* _WORK ITEM_
Because the copy must hold no pictures, return the data below with all of its words intact.

* _RECORDS SHOWN_
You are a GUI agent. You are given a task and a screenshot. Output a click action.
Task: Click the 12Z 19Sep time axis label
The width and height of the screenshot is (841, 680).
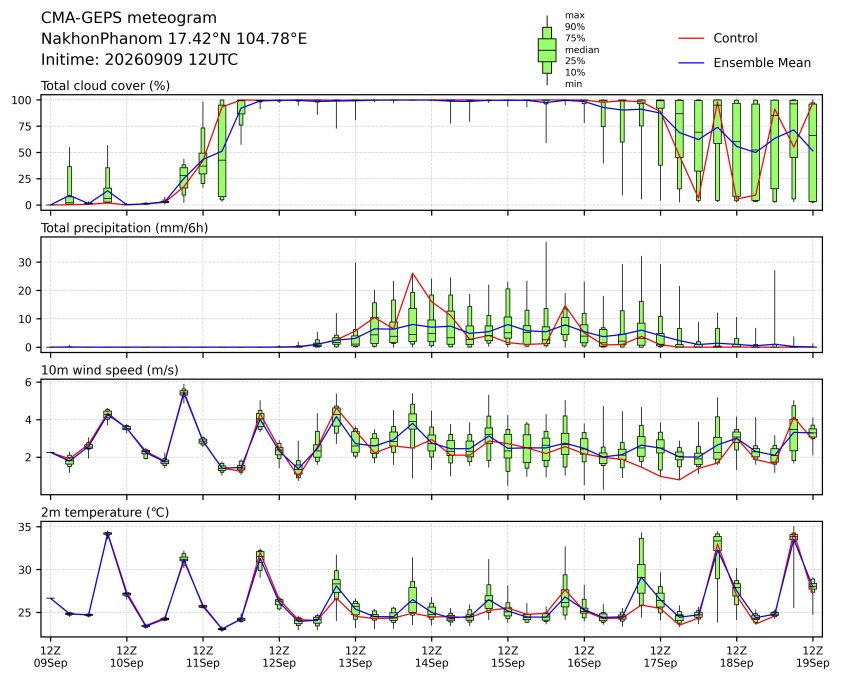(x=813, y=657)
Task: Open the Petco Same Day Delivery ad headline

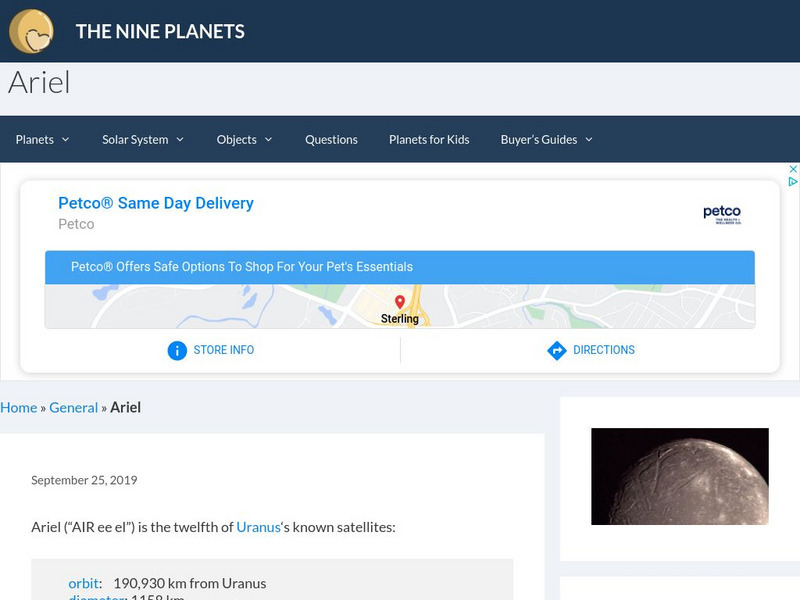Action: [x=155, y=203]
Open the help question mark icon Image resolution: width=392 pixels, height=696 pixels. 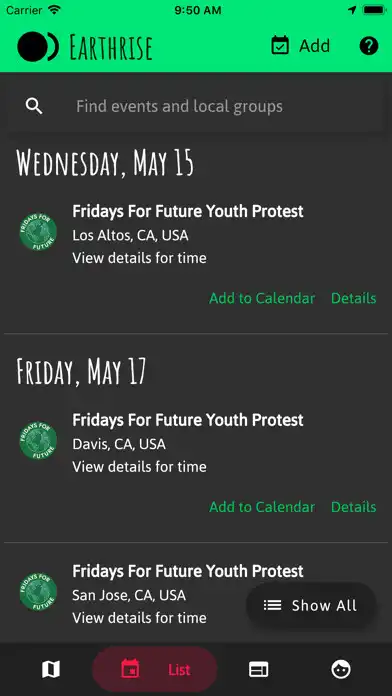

* _OUTPUT FOR THIS EXERCISE_
You are a GUI agent. You are given a task and a screenshot. Output a click action.
Task: Click the 12Z 19Sep time axis label
The width and height of the screenshot is (841, 680).
(x=813, y=657)
Task: Open the Petco Same Day Delivery ad headline

Action: [x=155, y=203]
Open the help question mark icon Image resolution: width=392 pixels, height=696 pixels. 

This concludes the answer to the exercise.